Le roman nous emmène dans le monde d’Oskar Schell, un New-yorkais de 9 ans. Pour lui, le 11 septembre est « le pire jour». C’est celui où son père est mort dans l’une des Tours jumelles. Au début, il est dans un état de stupeur. Cette expérience traumatique l’empêche de communiquer ses sentiments avec les vivants. Tous ses sens sont fixés sur le monde des morts, le monde qui est maintenant celui de son père. Le jour où Oskar trouve une clé dans un vaste appartenant à son père, avec le mot « Black » dessus, marque le point de départ d’une odyssée de 8 mois à travers New York pour résoudre le mystère de la clé. La clé est la métaphore de sa confrontation maintenant permanente avec son traumatisme de guerre. Chercher le mystère de la clé, c’est en fait chercher le chemin du retour à la vie. Ses investigations à travers New York mettent Oskar en contact avec des tas de gens et il commence à réaliser combien il y a d’êtres humains qui sont seuls. Il développe un sentiment de responsabilité et de solidarité envers eux. Les conversations avec ces étrangers en quelque sorte familiers créent peu à peu un pont qui le ramène vers les vivants. Mais pas lui seulement. Il est alors capable de faire face à sa terrible perte. A la fin, sa mère et lui se rapprochent à nouveau.

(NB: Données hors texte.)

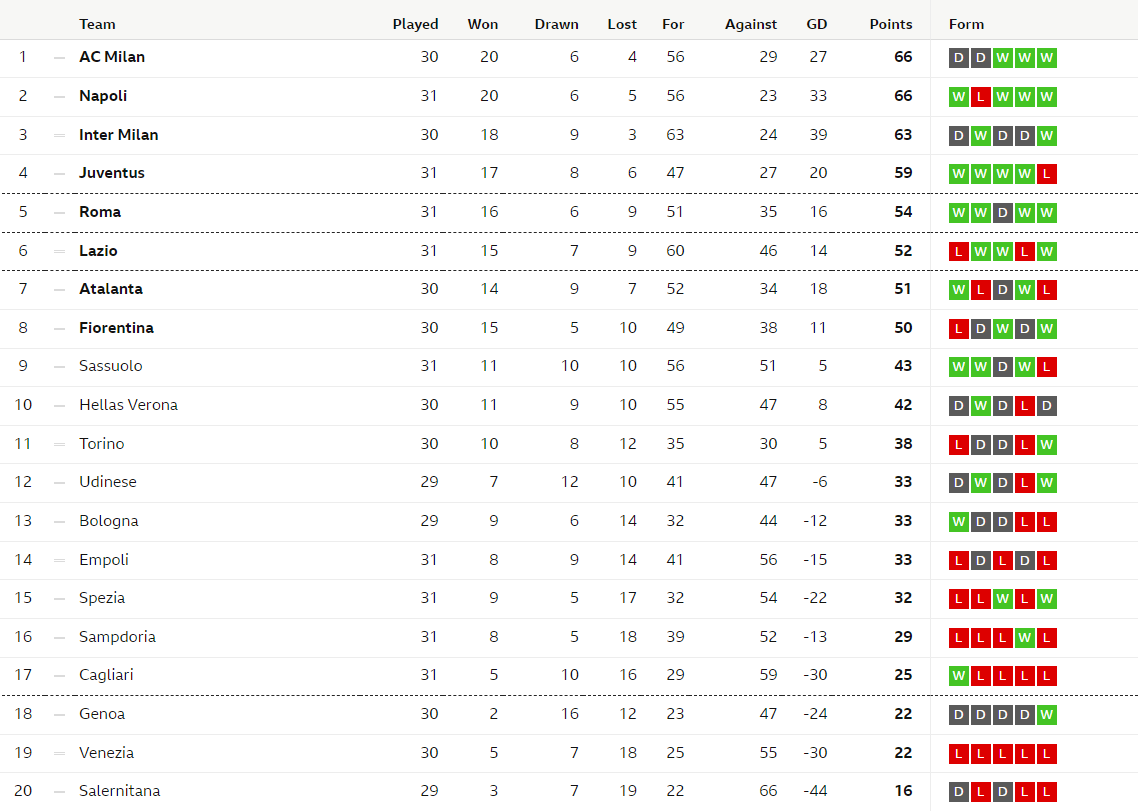Click Sampdoria's green win form badge
Image resolution: width=1140 pixels, height=811 pixels.
point(1024,638)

L’histoire a de nombreux parallèles aucunement accidentels. Ce n’est pas seulement une histoire à propos du 11 septembre mais aussi de la nuit où la ville allemande de Dresde a été transformée en un tas de décombres par les bombardements. Les grands-parents d’Oskar qui étaient encore des adolescents en 1945, sont des victimes de Dresde. Cette nuit-là, ils ont tout perdu : l’amour, leurs familles, leurs maisons et même leur attachement à la vie. Ils appartiennent à la génération perdue de la Seconde Guerre mondiale. Jusqu’à la fin, ils seront incapables de surmonter leur expérience traumatique de la guerre. Tandis que la grand-mère continue de penser qu’elle est aveugle, le grand-père devient muet. Les cendres s’accumulent sur eux et ils ne parviennent pas à retrouver le chemin de la vie et du futur.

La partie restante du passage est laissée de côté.